The Zahradniks were well known in Barton County, where they served on the Barton County Art Council and were American Legion members. Their artwork is displayed at various venues in Barton County. They specialized in watercolors, but did mixed media and collages.
“Their art styles were different. They were extremely active in the arts community all over Kansas, including Barton County,” said Neuforth. “The Zahradniks were well known in the arts community. They were a couple that never sat still.”
Gordon enjoyed an affinity to ceramics in addition to his watercolor work.
“Having a love for nature — creating with clay is a real joy!” he said. “I am always striving to create ‘one of a kind’ art pieces, keeping in “repetition with constant variation.
“It is my hope that each creative art work displayed can serve as a teaching experience and I constantly use them as  I work with and teach other students and artists.”
His lasting remark for any student is to “get up in the morning and feel like what you’re doing is the best you can do, and enjoy what you do. You have your whole life ahead, and you should make it worth while.”

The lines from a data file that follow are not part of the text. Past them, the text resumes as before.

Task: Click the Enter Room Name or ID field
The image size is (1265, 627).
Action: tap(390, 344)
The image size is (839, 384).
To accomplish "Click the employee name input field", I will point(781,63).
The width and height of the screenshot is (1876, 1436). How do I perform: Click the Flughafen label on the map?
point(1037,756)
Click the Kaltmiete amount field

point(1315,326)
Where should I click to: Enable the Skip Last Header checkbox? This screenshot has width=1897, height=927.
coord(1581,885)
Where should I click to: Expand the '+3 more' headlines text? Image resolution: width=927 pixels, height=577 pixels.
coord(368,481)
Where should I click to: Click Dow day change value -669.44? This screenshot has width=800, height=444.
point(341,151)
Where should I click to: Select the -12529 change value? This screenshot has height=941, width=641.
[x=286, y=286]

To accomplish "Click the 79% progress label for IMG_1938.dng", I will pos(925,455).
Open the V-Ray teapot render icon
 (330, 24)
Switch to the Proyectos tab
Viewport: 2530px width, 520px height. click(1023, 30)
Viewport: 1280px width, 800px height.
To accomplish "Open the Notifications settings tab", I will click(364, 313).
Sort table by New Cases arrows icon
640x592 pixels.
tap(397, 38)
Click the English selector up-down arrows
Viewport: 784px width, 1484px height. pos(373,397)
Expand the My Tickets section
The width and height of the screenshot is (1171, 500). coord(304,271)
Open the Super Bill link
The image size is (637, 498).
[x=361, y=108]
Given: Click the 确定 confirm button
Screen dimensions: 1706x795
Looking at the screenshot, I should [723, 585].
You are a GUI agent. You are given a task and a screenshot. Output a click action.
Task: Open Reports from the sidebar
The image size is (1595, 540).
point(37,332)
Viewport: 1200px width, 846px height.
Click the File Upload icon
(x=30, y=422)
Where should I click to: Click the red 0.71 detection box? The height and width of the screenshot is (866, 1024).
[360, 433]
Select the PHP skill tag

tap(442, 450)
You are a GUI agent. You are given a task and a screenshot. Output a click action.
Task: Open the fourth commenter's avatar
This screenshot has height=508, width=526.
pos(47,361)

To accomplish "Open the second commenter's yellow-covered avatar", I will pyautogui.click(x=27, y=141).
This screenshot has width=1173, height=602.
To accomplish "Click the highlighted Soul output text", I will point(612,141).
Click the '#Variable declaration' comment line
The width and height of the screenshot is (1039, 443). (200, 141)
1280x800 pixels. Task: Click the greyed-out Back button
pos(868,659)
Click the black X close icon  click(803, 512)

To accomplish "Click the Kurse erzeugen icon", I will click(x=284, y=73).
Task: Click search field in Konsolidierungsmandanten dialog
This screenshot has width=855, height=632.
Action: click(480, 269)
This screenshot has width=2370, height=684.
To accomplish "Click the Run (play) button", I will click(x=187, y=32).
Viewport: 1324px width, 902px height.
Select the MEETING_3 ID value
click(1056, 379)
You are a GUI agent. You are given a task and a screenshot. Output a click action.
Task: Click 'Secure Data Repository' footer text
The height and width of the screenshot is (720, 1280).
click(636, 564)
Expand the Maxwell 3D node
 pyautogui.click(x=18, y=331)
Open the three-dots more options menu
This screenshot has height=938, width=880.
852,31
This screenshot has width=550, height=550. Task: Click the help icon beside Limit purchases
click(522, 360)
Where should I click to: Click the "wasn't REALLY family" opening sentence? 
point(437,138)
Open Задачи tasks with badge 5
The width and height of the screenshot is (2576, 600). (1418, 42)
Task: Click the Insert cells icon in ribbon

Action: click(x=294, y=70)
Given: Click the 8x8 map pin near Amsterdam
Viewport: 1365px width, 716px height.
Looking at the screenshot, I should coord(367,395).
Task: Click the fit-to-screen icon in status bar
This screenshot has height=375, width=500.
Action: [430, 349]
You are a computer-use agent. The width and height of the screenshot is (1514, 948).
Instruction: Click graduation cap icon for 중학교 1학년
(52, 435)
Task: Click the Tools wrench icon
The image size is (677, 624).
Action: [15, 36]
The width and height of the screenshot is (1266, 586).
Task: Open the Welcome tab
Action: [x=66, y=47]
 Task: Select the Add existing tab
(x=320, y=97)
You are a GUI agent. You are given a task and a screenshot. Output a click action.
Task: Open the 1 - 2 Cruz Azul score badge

Rae said she believed artwork was a perfect way to interpret the world she lived in.
“The world is like a magical carousel of images, light, and color,” she said. “Watercolors have the wonderful possibilities of overlapping and overpainting transparency, as well as the ability to be dark, rich, and more opaque color.
“Personal fascination with the sheer beauty of form, color, texture, and design motivates me to paint sometimes in a more traditional way — other times more inventive and obviously searching. As a painter, I hope to be always more inventive, original and skillful, representing my vision and love for the world in which we live.”
Their artworks were displayed at the Kansas State Fair in Hutchinson, in the City Arts in ‘Old Town’ Wichita, and the Kansas International Water Competition at the Center for Arts in Wichita. They were featured artists at the Robbins Center at Fort Hays State University.
When the historic Wilson Opera House burned in Nov. 6, 2009 fire, Wilson native Gordon Zahradnik led a group that  cleared the debris. At the time, Zahradnik said he had “pure Czech genealogy” on both his mother’s and father’s sides.
The ground floor of the century-old polka dance hall served for decades as the gathering place for Czech dinners, wedding dances and funerals and lodge meetings. The basement housed a collection of Czech artifacts and photo scrapbooks.